= PASSAGE SHOWN =
DEFINITION OF CONTRACT
An agreement enforceable by law is called a contract. It creates certain rights and obligations for parties agreeing to it. A valid contract is one, which the court enforces.

 Requirements of an insurance contract
 Insurance contracts are also governed by the provisions of the Indian Contract Act, 1872. In general, there are four requirements that are common to all valid contracts. To be legally enforceable, an insurance contract must meet these four requirements:

1. Offer and acceptance
2. Consideration
3. Capacity
4. Legal purpose

1. There must be valid offer and acceptance:
The first requirement of a binding insurance contract is that there must be an offer and an acceptance of its terms. In most cases, the applicant for insurance makes this offer, and the company accepts or rejects the offer. An agent merely solicits or invites the prospective insured to make an offer. A legal offer by an applicant for insurance must be supported by a tender of the premium and it should always be prior to commencement of the ‘coverage’. The agent usually gives the insured a conditional receipt that provides that acceptance takes place when the insurability of the applicant has been determined by the Insurer. In property and liability insurance, the offer and acceptance can be oral or written.

2. Promises must be supported by the exchange of Consideration:
A consideration is the value given to each contracting party. The insured’s consideration is made up of the monetary amount paid in premiums, plus an agreement to abide by the conditions of the insurance contract. The insurer’s consideration is its promise to indemnify upon the occurrence of loss due to certain perils, to defend the insured in legal actions, or to perform other activities such as inspection or collection services, or loss prevention and safety services, or as the contract may specify.

= DIRECTIVES =
**a.** Return the passage on insurance contracts from "1. Offer and" to "oral or written.", word for word.
**b.** Write the next part of the passage on insurance contracts, picking up after its last sentence.
The items that follow have no connection to the passage on insurance contracts.

= MATERIAL =
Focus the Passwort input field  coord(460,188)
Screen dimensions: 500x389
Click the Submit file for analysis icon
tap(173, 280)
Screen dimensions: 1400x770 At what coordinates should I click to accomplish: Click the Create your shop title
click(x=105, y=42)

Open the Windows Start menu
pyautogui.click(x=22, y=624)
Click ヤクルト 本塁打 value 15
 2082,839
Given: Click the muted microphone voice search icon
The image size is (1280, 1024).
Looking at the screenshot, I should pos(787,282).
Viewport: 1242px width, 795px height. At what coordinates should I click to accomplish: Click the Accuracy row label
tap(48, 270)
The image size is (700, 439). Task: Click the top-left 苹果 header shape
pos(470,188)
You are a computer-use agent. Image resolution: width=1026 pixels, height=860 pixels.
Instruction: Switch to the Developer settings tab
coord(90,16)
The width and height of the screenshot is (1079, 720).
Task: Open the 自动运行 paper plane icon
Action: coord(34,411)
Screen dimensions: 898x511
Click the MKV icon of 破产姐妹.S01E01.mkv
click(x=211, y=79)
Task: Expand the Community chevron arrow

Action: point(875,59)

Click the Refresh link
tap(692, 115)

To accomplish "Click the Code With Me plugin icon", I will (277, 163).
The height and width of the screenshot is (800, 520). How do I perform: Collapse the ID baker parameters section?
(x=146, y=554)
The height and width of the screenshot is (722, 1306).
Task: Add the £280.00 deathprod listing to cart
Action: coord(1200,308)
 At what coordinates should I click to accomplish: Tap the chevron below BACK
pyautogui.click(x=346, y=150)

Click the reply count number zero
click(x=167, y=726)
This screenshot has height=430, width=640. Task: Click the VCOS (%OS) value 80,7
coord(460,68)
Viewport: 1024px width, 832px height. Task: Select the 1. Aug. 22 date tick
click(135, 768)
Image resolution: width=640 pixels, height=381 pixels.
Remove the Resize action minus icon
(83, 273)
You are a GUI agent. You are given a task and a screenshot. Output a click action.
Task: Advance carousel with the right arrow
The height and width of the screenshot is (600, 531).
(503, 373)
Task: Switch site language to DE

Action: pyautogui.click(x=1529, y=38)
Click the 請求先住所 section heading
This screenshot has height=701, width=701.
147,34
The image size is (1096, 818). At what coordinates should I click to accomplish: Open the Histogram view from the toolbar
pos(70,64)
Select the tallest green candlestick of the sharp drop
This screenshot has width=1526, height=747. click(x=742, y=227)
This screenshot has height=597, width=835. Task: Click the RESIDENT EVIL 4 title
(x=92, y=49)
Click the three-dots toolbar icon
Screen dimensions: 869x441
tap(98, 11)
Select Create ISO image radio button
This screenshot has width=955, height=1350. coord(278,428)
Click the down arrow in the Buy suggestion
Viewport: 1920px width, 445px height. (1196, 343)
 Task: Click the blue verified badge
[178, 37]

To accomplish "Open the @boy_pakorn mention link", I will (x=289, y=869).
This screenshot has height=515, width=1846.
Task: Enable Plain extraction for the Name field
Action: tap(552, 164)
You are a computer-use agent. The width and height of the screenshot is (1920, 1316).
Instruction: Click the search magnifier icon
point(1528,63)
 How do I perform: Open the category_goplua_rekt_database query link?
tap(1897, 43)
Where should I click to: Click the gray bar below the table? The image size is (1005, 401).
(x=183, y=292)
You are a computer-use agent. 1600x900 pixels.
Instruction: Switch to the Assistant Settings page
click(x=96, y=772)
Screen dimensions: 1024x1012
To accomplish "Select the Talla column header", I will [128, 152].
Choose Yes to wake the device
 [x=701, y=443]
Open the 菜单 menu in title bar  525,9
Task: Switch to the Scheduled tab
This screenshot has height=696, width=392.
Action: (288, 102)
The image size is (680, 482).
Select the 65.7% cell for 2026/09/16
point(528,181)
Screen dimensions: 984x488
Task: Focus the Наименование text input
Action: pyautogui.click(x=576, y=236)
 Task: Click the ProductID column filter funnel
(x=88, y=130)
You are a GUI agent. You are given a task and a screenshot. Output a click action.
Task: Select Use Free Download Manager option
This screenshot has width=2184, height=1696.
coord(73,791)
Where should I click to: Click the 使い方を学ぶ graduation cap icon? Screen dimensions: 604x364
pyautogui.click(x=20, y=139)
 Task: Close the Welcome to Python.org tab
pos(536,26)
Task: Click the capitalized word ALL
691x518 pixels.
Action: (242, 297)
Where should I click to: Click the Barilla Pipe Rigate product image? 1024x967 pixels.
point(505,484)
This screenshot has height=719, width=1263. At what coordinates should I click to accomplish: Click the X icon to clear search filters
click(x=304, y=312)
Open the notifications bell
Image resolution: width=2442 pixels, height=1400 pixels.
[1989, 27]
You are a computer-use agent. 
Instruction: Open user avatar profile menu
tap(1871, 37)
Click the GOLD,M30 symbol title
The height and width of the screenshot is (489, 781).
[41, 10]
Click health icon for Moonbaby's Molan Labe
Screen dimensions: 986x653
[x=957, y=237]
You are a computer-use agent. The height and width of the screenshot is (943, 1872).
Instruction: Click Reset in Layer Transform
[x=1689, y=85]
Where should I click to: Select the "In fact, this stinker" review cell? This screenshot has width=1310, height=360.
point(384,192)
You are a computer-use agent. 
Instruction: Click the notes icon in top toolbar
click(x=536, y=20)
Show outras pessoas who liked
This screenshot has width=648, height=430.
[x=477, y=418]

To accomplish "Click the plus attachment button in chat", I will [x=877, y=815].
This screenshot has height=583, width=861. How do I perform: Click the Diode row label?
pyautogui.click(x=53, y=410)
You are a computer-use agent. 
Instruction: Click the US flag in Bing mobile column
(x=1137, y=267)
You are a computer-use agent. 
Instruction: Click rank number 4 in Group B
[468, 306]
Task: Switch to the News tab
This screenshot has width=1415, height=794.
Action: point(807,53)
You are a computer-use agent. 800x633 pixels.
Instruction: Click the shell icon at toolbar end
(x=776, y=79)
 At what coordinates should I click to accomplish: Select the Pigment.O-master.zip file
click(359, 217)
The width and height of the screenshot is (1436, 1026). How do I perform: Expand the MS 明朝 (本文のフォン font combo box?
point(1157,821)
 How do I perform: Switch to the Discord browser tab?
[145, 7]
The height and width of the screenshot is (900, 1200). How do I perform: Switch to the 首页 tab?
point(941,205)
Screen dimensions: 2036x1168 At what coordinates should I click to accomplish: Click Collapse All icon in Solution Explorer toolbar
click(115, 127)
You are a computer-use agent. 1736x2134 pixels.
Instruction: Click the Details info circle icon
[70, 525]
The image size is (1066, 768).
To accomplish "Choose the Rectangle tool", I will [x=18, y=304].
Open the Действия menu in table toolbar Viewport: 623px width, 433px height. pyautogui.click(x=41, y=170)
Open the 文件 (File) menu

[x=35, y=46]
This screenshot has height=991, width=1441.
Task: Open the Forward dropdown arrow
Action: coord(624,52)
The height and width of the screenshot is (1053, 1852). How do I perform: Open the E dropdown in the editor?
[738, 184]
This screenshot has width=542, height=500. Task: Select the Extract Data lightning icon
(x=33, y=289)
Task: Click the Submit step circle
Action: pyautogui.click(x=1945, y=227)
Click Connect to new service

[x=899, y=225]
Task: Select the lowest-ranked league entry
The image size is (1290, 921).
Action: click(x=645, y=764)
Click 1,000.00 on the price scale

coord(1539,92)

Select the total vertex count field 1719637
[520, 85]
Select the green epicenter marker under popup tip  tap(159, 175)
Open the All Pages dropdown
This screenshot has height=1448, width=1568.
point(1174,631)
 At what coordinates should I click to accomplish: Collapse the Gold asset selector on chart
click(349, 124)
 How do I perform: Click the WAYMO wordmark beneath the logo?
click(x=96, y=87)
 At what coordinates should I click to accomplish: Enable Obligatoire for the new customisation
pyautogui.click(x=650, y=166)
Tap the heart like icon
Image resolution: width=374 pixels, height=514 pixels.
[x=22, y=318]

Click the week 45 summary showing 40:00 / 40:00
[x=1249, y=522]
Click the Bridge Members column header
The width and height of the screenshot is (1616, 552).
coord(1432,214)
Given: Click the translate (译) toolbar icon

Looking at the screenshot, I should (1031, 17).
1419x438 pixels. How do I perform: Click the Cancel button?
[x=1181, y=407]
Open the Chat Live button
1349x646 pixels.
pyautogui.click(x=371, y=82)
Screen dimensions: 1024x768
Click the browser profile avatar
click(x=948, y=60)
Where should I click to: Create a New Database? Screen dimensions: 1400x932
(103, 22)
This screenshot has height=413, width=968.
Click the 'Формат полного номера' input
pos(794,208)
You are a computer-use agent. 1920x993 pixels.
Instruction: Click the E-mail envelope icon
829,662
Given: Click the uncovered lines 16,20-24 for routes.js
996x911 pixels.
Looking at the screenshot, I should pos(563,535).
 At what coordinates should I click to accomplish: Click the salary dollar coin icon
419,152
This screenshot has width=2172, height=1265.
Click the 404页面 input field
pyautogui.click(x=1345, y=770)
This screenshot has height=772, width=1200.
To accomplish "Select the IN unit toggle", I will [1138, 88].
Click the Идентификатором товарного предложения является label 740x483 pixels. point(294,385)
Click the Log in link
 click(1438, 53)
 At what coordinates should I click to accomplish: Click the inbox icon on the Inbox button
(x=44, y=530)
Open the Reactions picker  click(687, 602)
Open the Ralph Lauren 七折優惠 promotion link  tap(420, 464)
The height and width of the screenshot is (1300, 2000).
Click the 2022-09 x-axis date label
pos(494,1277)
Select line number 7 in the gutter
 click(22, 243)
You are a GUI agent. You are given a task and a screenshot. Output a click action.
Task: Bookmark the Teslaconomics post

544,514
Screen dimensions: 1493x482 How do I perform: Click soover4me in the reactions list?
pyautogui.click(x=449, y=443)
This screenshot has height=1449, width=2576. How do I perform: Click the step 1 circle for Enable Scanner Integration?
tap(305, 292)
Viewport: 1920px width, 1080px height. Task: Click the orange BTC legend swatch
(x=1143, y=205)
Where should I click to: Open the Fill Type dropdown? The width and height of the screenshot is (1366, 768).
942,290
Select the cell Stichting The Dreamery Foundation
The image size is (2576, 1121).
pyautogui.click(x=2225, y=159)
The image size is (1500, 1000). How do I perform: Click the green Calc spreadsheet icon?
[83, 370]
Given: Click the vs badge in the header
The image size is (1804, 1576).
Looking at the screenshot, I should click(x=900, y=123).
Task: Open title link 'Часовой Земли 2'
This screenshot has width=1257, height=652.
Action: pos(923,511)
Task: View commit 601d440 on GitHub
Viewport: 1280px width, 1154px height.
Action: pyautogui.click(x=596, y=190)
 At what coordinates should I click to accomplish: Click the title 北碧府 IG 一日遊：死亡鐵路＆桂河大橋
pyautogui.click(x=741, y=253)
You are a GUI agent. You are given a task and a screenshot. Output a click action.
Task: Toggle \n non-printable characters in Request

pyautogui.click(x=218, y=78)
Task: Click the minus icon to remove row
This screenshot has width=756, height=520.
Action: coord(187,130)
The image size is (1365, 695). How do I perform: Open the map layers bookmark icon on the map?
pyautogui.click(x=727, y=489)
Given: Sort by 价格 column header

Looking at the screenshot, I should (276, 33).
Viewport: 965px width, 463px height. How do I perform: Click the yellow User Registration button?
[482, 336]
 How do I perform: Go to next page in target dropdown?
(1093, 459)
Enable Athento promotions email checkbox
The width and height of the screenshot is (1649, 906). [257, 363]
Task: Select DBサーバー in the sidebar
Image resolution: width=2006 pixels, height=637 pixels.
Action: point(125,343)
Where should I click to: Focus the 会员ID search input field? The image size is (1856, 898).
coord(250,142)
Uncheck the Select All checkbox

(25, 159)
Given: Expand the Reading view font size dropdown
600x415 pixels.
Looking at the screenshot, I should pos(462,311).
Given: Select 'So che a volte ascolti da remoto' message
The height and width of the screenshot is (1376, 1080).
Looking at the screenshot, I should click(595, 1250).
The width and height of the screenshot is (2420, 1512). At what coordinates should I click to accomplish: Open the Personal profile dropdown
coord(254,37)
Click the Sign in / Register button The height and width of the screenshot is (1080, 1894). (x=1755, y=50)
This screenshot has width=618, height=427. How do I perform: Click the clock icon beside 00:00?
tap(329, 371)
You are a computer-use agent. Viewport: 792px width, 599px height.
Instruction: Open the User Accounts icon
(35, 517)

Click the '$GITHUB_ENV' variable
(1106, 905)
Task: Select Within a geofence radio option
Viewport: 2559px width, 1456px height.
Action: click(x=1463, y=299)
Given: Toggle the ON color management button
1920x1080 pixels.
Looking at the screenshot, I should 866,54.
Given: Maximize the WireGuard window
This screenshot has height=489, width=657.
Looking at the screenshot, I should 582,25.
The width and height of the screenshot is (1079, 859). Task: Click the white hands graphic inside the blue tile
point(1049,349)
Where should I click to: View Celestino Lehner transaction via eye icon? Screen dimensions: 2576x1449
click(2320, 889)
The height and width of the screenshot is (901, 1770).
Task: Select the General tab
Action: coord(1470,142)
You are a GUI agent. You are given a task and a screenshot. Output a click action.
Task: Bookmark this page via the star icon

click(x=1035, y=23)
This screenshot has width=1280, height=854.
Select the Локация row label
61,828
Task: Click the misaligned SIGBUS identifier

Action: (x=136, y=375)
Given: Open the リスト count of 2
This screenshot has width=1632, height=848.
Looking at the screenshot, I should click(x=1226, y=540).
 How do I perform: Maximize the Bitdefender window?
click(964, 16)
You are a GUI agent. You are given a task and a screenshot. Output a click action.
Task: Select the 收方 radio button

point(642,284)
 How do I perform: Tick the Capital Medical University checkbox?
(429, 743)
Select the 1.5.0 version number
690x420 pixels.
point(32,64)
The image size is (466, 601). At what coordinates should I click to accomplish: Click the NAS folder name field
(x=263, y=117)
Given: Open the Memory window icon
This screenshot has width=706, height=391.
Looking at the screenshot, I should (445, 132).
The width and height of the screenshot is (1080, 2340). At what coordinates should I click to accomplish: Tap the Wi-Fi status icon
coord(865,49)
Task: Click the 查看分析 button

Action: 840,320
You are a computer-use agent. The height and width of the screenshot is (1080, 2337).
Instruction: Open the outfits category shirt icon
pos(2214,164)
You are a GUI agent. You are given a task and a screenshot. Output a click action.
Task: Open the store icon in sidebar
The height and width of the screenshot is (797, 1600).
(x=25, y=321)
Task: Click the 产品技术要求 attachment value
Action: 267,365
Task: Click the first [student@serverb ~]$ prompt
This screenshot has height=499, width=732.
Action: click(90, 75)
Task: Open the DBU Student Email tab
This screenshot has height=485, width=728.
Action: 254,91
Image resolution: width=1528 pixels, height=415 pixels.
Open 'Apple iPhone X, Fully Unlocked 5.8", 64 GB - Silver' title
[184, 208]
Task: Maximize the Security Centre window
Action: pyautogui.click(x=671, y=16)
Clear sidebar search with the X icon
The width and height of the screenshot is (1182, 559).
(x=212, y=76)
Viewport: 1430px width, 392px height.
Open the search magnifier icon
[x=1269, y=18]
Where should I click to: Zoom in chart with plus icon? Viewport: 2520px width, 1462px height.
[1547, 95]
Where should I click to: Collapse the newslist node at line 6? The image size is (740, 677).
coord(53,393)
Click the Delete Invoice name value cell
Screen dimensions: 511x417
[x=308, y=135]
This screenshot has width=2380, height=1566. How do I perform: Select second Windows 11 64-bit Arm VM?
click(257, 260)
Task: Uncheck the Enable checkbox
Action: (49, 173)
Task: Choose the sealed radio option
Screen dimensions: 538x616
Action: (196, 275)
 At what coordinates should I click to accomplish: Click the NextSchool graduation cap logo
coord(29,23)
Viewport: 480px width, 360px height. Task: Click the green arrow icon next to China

= FINAL ANSWERS =
**a.**
1. Offer and acceptance
2. Consideration
3. Capacity
4. Legal purpose

1. There must be valid offer and acceptance:
The first requirement of a binding insurance contract is that there must be an offer and an acceptance of its terms. In most cases, the applicant for insurance makes this offer, and the company accepts or rejects the offer. An agent merely solicits or invites the prospective insured to make an offer. A legal offer by an applicant for insurance must be supported by a tender of the premium and it should always be prior to commencement of the ‘coverage’. The agent usually gives the insured a conditional receipt that provides that acceptance takes place when the insurability of the applicant has been determined by the Insurer. In property and liability insurance, the offer and acceptance can be oral or written.

**b.**
3. Parties must have legal capacity to contract:
This requirement of a valid insurance contract is that each party to a contract must be legally competent. This means the parties must have legal capacity to enter into binding contract. Parties who have no legal capacity to contract include: l Insane persons who cannot understand the nature (obligations and liabilities) of the agreement l Intoxicated persons l Corporations acting outside the scope of their charters, bylaws, or articles of incorporation, or authority l Minor

NOTE:Minors normally are not legally competent to enter into binding insurance contracts; but most states have enacted laws that permit minors, such as a teenager age 15, to enter into valid life or health insurance contract.

4. Agreement must be for legal purpose: For insurance policies, this requirement means that the contract must neither violate the requirements of insurable interest nor protect or encourage illegal ventures. In other words, an insurance policy that encourages or promotes something illegal and immoral is contrary to public interest and cannot be enforced.

EXAMPLE: A street pusher of heroin and other illegal drugs cannot purchase property insurance policy that would cover seizure of the drugs by the police.